Ein anderer Knecht in Inzing, der dem Gesang eines solchen Wichtels fast täglich lauschte, wollte sich ihnen dankbar erweisen, kaufte ein Stück rotes Tuch und ließ daraus für das Wichtel ein Röcklein anfertigen. Als er es aber im Stall aufgehängt hatte, verließ diesen das Wichtl laut weinend und der Knecht hat es seitdem nie wieder gesehen oder singen gehört.
Nach Adolf Ferd. Doerler - Sagen aus Innsbrucks Umgebung[47]
Sagen von Wichteln, auch Norggen, Kasermannlen, Nörggelen, Pechmannlen, Erdmannlen, Schräteln, Heinzelen, Ung'schichtl, und wie sie sonst noch heißen mögen, sind in ganz Tirol häufig verbreitet. Allen diesen Gestalten ist etwas Dunkles, Dämonisches, ein unheimliches Unbefriedigtsein eigen.
Zwerge spielten im Glauben userer germanischen Vorfahren eine bedeutende Rolle. Sie wohnen unter der Erde, manchmal auch unter Bäumen und müssen oft Schätze hüten.
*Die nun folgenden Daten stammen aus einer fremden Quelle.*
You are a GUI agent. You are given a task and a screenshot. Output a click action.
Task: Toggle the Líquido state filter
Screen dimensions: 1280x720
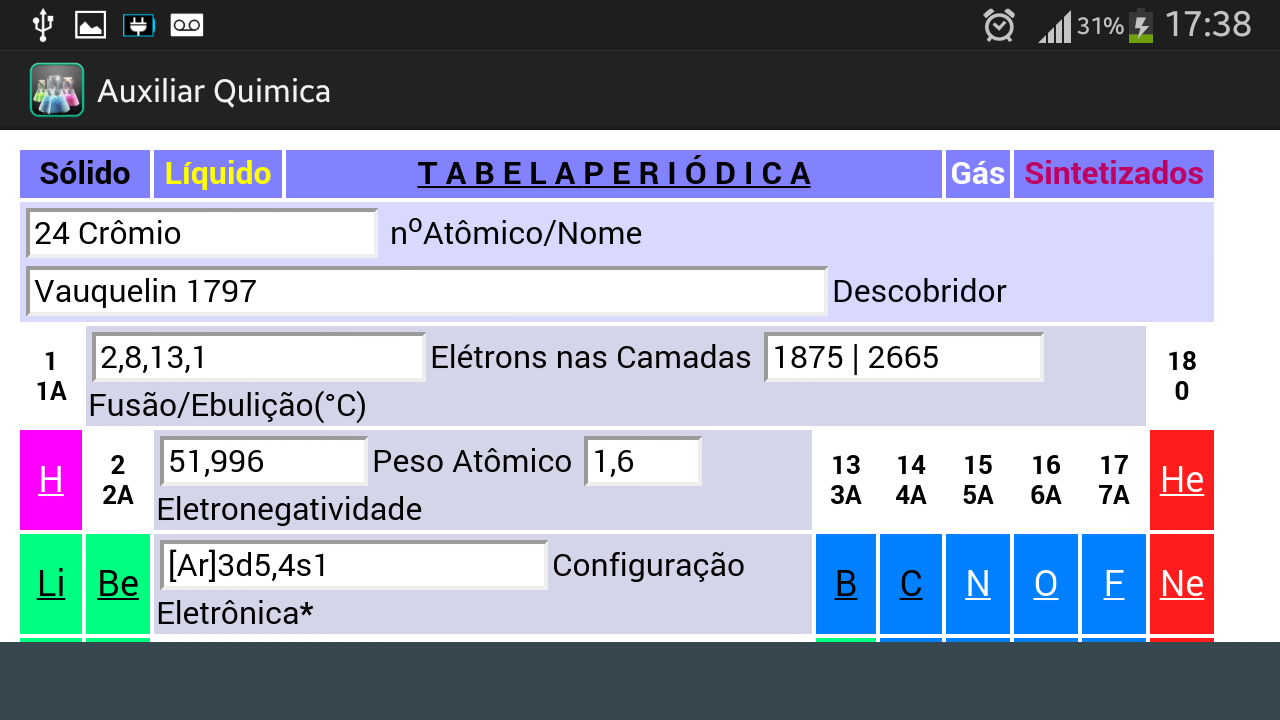click(217, 173)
Nach der Meinung des Volkes werden sie Jahrhunderte alt und verfügen trotz ihres kleinen Wuchses über große Leibeskraft und weitreichende Zaubergewalt. Sie sind Heiden und wollen vom Christentum nichts wissen. Sie sind leicht zu erzürnen und ausgelassene Freude erfüllt sie, wenn sie jemandem eine Bosheit antun können.
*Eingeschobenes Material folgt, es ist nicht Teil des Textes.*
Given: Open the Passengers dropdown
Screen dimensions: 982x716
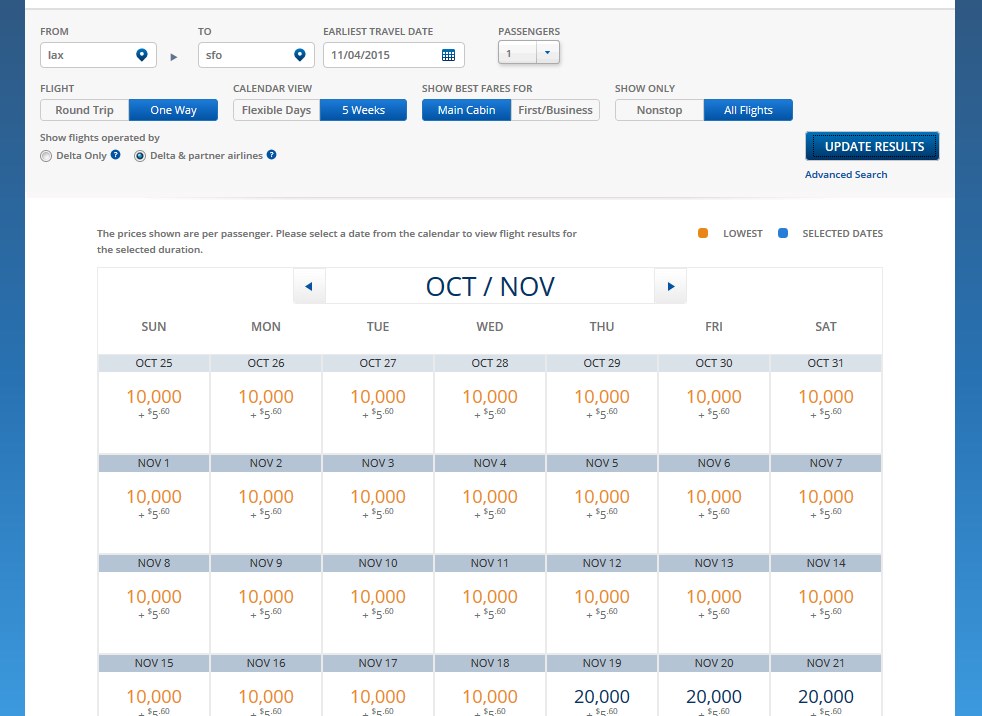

In Eben hatten sich die Wieserleute ihren festen Glauben an die Geister und Hexen noch erhalten. Josef Lederle, vlg. Schweizer Seppl, erzählte mir viel von den Bewohnern des Wieserhauses, das vor dem Hause Zangerle (Eben Nr. 8) und Elzinger (Eben 9) stand und angeblich 1888 abgerissen wurde. Das Wohnhaus ward auf der Bp. 196 und das Wirtschaftsgebäude auf der anderen Seite des Weges auf Bp. 197 erbaut. Laut Bauparzellenprotokoll der Gemeinde vom Jahre 1873 war Genofeva Adler Eigentümerin des Anwesens. Lederle gibt an, daß die Adler ein Adelsgeschlecht (von Adler) gewesen seien und mit der Tochter, einer verehelichten Schöpf, ausgestorben seien. Die Bewohner des Hauses führten aber nicht das Leben einer reichen Adelsfamilie, sondern lebten wie einfache Bauersleute, denen man dazu noch eine allzugroße Reinlichkeit nicht nachsagen konnte.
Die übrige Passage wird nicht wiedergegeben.